Having recently discovered the wonders of baking no-knead bread in cast iron, I am eager to try the many variations. This cranberry-pecan bread uses the basic no-knead recipe and you add dried cranberries, the zest of one orange and chopped nuts. It makes a wonderful loaf, crusty on the outside and soft on the inside. It is as good as any bread from a bakery. If you enjoy cast iron no-knead baking or if you want a great fruit/nut bread, give this recipe a try.

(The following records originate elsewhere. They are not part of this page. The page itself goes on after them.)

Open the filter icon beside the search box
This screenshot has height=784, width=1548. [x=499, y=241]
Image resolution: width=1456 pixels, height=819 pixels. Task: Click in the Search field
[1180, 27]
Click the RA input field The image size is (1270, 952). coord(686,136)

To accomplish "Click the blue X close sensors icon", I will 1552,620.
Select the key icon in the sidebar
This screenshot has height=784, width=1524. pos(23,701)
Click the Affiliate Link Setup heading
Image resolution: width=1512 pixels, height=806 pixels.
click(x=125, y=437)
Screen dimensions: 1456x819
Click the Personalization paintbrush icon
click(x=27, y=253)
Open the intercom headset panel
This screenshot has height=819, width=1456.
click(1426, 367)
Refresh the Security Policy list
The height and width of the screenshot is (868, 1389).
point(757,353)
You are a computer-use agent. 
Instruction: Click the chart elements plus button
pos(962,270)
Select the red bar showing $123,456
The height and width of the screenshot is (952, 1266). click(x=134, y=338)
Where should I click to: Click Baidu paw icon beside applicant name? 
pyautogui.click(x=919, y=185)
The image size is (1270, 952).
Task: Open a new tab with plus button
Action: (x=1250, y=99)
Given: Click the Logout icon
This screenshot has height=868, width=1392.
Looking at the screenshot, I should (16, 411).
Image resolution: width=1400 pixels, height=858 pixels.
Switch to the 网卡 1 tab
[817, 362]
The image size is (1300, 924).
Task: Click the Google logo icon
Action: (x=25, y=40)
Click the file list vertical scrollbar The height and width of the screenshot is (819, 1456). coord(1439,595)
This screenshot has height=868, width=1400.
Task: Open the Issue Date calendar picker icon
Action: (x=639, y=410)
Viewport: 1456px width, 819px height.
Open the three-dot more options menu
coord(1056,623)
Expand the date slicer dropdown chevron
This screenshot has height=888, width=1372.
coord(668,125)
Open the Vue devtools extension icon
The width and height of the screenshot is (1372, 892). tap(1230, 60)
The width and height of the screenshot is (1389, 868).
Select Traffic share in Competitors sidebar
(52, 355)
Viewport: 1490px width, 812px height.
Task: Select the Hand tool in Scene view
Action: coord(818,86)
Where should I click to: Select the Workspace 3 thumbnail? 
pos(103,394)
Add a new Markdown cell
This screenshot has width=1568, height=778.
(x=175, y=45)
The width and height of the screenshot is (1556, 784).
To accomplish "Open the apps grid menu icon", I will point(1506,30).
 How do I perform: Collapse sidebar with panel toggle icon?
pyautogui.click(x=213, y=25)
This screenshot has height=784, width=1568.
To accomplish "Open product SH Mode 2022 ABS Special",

Begin with the Basic Crusty Loaf recipe:
Basic Crusty Loaf
3 cups unbleached all-purpose flour
1 3/4 teaspoon salt
1/2 teaspoon yeast
1 1/2 cups water
In a large mixing bowl, whisk together flour, salt and yeast.
Add to the mixture:
Zest of one orange
3/4 cup dried cranberries
1/2 cup chopped nuts (pecans or walnuts)
Add water and mix together. Cover dough and set aside for 12-18 hours
Heat oven to 450 degrees. When oven has reached 450, please cast iron pot and lid in oven for 30 minutes. While the pot and lid are heating, remove the dough from the bowl onto a well-floured surface and form into a ball and cover with plastic wrap.
After heating for 30 minutes, remove the hot pot from oven and place dough in pot (or in lid if using Combo Cooker from Lodge).
Cover and place in oven for 30 minutes at 450 degrees. After 30 minutes, remove the lid and bake an additional 15 minutes. Remove from oven and cool on a rack.